A principios de esta semana, la firma señaló que rastreó al menos tres buques saudíes de crudo muy grande transportando crudo desde Yanbu hasta el puerto egipcio de Ain Sukhna, donde se incorporaría al SUMED. Los buques tanque navegaron en modo oscuro hasta acercarse a Suez. Otros buques tanque adicionales estaban cargando crudo saudí desde el otro extremo del oleoducto SUMED, en el puerto mediterráneo de Sidi Kerir, transportando el petróleo hacia los compradores asiáticos.

En teoría, Arabia Saudita puede seguir enviando petróleo hacia el norte a través de Suez. En la práctica, escalar esto a un nivel comparable a las rutas de exportación anteriores sería difícil, señaló Kpler en una evaluación reciente de las opciones disponibles para Aramco. La firma de análisis destacó que la capacidad del SUMED se limita a 2,5 millones de bpd y, lo que es más crítico, que otros países ya han reservado parte de esa capacidad. El canal de Suez por sí mismo solo puede manejar aproximadamente 1 millón de bpd. En conjunto, estas limitaciones sugieren que los flujos petroleros saudíes se reducirían en las próximas semanas a menos que los hutíes levanten su bloqueo, una perspectiva que actualmente parece poco probable.

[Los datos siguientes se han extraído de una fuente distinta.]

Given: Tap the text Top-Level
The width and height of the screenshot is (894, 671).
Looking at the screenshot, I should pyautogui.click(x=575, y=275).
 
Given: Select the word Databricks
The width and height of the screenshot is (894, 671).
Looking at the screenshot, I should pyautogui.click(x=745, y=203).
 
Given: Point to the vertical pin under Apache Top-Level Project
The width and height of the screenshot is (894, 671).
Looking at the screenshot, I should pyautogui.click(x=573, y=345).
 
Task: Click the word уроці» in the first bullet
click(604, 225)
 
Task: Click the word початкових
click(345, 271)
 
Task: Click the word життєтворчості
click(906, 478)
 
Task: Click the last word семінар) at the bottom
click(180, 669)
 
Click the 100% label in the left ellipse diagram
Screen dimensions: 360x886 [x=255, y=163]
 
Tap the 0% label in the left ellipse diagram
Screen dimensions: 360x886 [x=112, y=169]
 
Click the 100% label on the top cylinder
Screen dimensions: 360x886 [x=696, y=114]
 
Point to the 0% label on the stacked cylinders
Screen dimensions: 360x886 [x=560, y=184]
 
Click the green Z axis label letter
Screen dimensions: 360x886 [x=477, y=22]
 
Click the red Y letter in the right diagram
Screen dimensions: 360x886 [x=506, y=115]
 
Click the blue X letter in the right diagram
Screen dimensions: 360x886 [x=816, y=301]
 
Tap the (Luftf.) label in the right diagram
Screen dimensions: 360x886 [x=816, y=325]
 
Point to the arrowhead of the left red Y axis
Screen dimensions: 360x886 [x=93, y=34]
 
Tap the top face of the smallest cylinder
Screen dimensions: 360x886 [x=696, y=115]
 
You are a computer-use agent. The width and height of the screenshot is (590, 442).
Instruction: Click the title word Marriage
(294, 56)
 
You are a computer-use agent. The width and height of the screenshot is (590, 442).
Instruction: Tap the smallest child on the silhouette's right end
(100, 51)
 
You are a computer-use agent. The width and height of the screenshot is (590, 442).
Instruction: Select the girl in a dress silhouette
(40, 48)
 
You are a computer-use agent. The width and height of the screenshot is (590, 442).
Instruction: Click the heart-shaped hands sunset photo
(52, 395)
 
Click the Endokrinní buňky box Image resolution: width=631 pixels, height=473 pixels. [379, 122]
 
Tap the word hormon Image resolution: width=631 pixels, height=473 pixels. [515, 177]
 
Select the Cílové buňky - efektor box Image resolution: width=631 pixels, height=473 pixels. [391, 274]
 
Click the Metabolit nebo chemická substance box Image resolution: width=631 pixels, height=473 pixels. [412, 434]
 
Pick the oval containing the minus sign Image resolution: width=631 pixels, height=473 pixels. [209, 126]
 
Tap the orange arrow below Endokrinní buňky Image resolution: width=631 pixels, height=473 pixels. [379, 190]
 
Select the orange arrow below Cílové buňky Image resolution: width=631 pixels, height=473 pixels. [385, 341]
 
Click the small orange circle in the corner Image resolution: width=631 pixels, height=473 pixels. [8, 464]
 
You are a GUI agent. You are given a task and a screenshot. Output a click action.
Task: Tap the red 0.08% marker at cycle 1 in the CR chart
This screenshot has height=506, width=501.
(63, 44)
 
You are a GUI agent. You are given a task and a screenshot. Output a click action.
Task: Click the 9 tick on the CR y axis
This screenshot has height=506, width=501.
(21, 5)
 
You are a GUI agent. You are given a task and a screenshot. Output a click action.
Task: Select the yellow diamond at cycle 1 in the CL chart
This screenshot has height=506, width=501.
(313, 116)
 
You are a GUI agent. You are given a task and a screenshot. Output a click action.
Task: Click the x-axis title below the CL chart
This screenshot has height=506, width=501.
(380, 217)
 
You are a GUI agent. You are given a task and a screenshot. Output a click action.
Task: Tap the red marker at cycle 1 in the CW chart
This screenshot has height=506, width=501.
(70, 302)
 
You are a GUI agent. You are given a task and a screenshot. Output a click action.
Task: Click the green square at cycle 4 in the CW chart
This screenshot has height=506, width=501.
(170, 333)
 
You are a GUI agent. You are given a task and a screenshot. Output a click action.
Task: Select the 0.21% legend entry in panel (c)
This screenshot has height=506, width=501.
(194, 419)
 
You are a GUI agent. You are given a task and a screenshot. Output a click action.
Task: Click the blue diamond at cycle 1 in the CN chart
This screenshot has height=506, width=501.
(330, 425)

Con menores volúmenes saudíes llegando al mercado, otros productores tendrían que aumentar su producción, suponiendo que tengan la capacidad para hacerlo. Arabia Saudita ha mantenido históricamente la mayor capacidad de producción de reserva entre los miembros de la OPEP, lo que significa que cualquier reducción sostenida en sus exportaciones no puede compensarse fácilmente con otros proveedores en el corto plazo.

En un desarrollo moderadamente positivo para la región, el tráfico a través del estrecho de Ormuz parece estar recuperándose, aunque a un ritmo lento. Los analistas de ING informaron que los cruces de buques tanque se mantenían "en un solo dígito" pero eran superiores a los niveles anteriores. Se citó al secretario de Energía de Estados Unidos, Chris Wright, diciendo que aproximadamente 13 millones de bpd salían del golfo Pérsico, el 65% de los niveles previos a la guerra, según ING.

Mientras tanto, Arabia Saudita se beneficia de los precios más altos del petróleo. El déficit presupuestario del país se ha reducido considerablemente a medida que el crudo Brent ha ganado un 47% desde principios de año. Aunque la producción de petróleo cayó hasta un 25% durante el segundo trimestre, lo que afectó el crecimiento económico general, los ingresos petroleros aumentaron un 28% respecto al primer trimestre. Aun así, las vulnerabilidades geográficas de Arabia Saudita para exportar crudo siguen siendo un desafío formidable.